Google Issues Chrome 149 Patch for 18 Security Flaws
It protects against critical WebGL use-after-free flaws that can allow a browser sandbox escape.
Overview
- Chrome 149 is rolling out as stable builds 149.0.7827.196/197 for desktop and 149.0.7827.197 for Android and users can update manually via Settings > About Chrome to get the fixes immediately.
- The release fixes 18 vulnerabilities total, with four rated Critical and 14 rated High, and the most severe problems are two WebGL use-after-free bugs (CVE-2026-13028 and CVE-2026-13032) that could let a specially crafted web page break out of Chrome’s sandbox.

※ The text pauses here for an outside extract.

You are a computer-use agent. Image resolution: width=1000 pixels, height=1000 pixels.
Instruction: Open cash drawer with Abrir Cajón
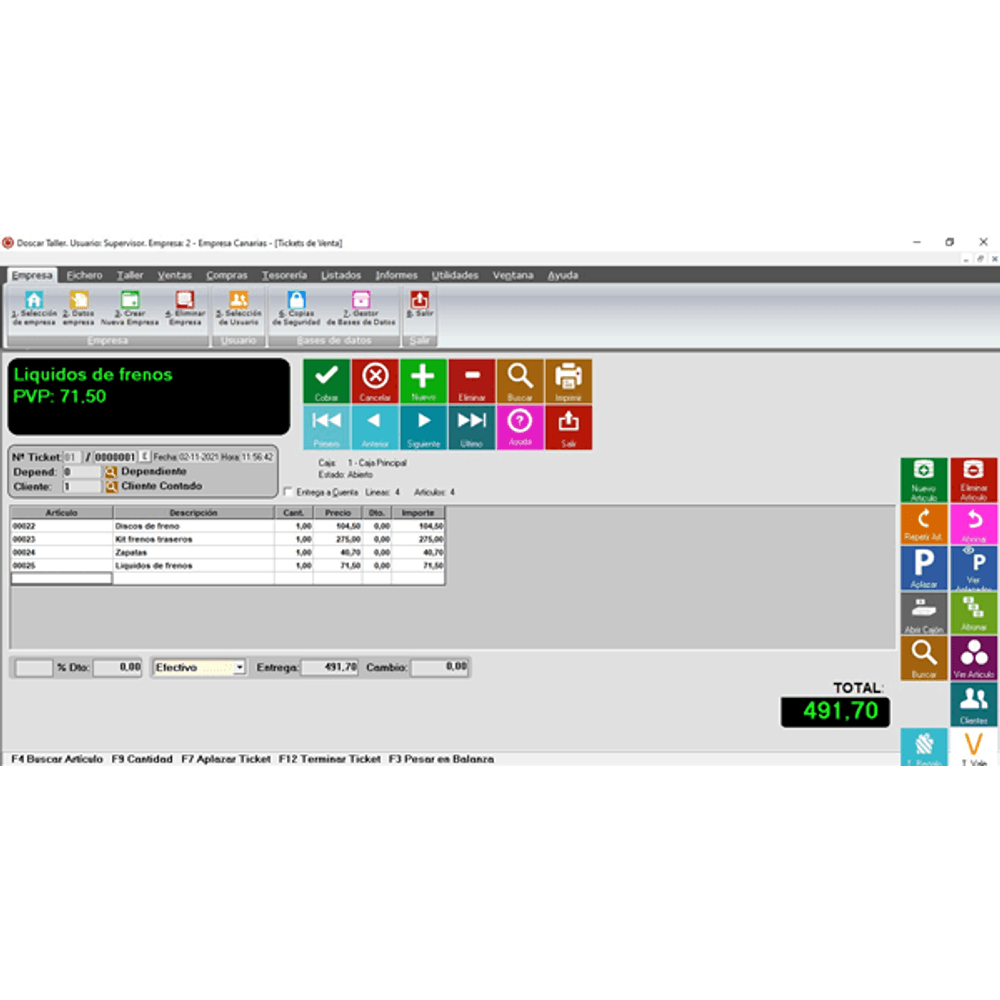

- A majority of the patched defects are use-after-free memory-corruption bugs that can let attackers execute or redirect code when combined with other flaws; the update also fixes out-of-bounds reads, uninitialized uses, inappropriate implementations, and validation problems.
- Google says there is no evidence these Chrome 149 fixes are being actively exploited in the wild and the company is withholding detailed technical disclosure while the rollout reaches more users.
- Seventeen of the 18 issues were found by Google engineers and one was reported anonymously, a pattern that follows June’s rapid patching cycle that included an emergency V8 zero-day and a 429-patch batch earlier this month.